A far more efficient solution, especially for large files, is the direct-to-S3 upload. Instead of proxying the file through your backend, the client requests a temporary, secure link from your backend service. This link, known as a pre-signed URL, grants the client direct permission to upload a specific file to a specific S3 bucket for a limited time. This approach has several key benefits:

Offloads Work from Your Server: The backend only handles the metadata and the generation of the pre-signed URL, not the large file payload itself. This frees up your backend to focus on core business logic.
Scalability: AWS S3 is built to handle massive scale. The service automatically handles the ingestion of file uploads, eliminating any concerns about your server's capacity.
Improved Performance: The client uploads the file directly to S3, which is optimized for high-speed data transfer. This often results in faster and more reliable uploads. You can also support resumable file uploads by chunking the media into several chunks, this also makes the upload process faster and in case of network failures, the client can always resume the file uploads.

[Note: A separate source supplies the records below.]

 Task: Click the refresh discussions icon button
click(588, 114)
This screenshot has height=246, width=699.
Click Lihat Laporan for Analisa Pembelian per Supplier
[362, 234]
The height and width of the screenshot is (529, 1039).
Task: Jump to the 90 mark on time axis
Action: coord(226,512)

The Architecture in Action

The design for this system can be broken down into two main phases: the Upload Flow and the Serving Flow.

The Upload Flow

Client Request: The client initiates an upload by sending a POST (/uploads) request to your API Gateway. This request includes essential metadata about the media file, such as its name, size, and MIME type.
API Gateway & Backend Service: The API Gateway forwards this request to a Backend Service (e.g., an AWS Lambda function or a containerized service). The backend service's job is to:
- Validate the request and ensure the user has permission to upload.
- You can also validate if the requested media upload satisfies the media types you support for uploading.
- Generate a unique filename or key for the S3 object.
- Store the initial metadata about the file in a Database (e.g., DynamoDB or Postgres). This record can include a status field, initially set to PENDING.
- Generate a pre-signed URL for a PUT operation on S3.
- Return the pre-signed URL and the unique MediaId to the client.
Direct Upload: The client uses the pre-signed URL to perform a PUT request, uploading the media file directly to a designated "uploads" S3 bucket.
Event-Driven Processing: This is where the magic of serverless design comes in. When the file is successfully uploaded to the S3 bucket, it triggers an event notification. This event can be used to invoke another service, such as an AWS Lambda function, to process the file. This function can perform tasks like:
- Transcoding videos into different formats and resolutions.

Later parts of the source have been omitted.